Search the data for lines holding the word "pixels". State how many there are, and nothing else.

Entries taken from a collection
* * * * * * * * *

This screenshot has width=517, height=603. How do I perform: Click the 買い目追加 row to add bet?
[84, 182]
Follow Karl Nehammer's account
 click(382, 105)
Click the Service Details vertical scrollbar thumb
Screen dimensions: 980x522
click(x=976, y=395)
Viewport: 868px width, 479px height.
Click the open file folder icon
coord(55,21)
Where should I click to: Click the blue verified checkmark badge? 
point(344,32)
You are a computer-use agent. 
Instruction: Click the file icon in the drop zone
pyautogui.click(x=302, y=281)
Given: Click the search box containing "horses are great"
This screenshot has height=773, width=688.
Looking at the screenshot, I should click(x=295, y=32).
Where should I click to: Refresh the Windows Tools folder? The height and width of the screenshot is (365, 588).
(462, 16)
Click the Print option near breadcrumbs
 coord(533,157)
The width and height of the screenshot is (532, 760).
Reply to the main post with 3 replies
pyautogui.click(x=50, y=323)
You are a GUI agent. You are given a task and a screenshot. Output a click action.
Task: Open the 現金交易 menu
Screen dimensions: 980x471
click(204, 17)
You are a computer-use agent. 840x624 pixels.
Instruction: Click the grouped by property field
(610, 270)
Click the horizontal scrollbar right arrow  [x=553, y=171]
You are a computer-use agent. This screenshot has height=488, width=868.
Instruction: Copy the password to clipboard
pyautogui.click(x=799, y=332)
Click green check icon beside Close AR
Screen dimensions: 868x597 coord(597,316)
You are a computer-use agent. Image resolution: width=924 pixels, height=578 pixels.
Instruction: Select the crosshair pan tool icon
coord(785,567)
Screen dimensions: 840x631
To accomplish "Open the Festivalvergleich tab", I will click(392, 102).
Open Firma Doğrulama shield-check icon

* * * * * * * * *

▶ [Task result]: 2